Paper
Thursday, July 14, 2005
Renew the Concept of Homebound
Yu-Ru Lin, RN, School of Nursing, University of Pennsylvania, Philadelphia, PA, USA
Learning Objective #1: Understand the various aspects of meanings of homebound |
Learning Objective #2: Explain why the homebound criterion may affect psychiatric patients’ access to home care services |
Homebound status is the key criterion of determining eligibility of receiving United States government funded home healthcare services in Medicare program. Patients' access to psychiatric home health nursing care, therefore, is profoundly affected by Medicare's policy, especially after the Prospective Payment System was implemented in October 2000 to control costs of home healthcare services.
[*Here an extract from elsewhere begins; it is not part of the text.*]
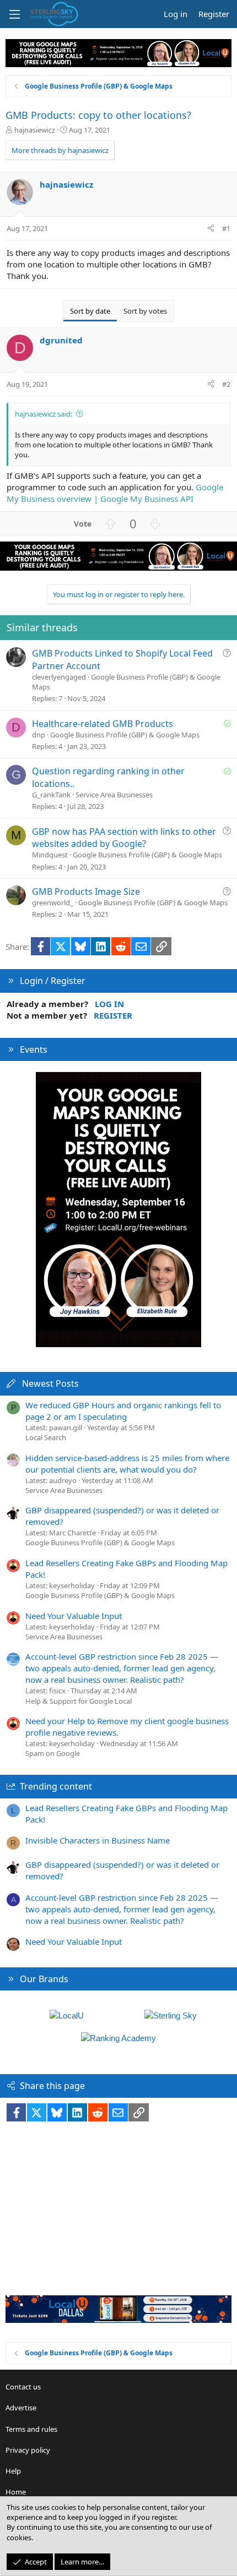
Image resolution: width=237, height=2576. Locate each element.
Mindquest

However, the definition of homebound used by the Medicare program was established in 1965 and the ambiguity in interpreting homebound status may jeopardize depressed older adults' eligibility of receiving psychiatric home health nursing care. Therefore, the purpose of this study is to renew the concept of homebound. Method: Systematic review of published literature, clinical studies, and U.S. government documents. Keywords used in this study are homebound and housebound. Searched data bases include MEDLINE, CINAHL, PubMed, PsycINFO, and Dissertation Abstracts. Meanings, definitions and characteristics of different homebound populations are compared and synthesized. Results: Concept of homebound has two perspectives: physically/medically homebound and socially homebound. The constructs of homebound status are attachment, inability, needs are not recognized or adequately met, disabilities, and isolation. Risk factors of becoming homebound are disease and injury, chronic health problems, depression, old age, and environmental hazard. Consequences of homebound are adverse influences on personal health and functioning level, depression, and possible neglect or abuse. Conclusion: The relationship between homebound and depression is complicated. A depressed person's eligibility to psychiatric home care can be removed, before fully remitted, because of improvement in social function, which is a positive outcome of psychiatric home care services. A renewed definition of homebound recognizing patients' needs is the key to break the cycle of depression and homebound. Finding of this study can influence health policy to enhance patients' access to psychiatric home care.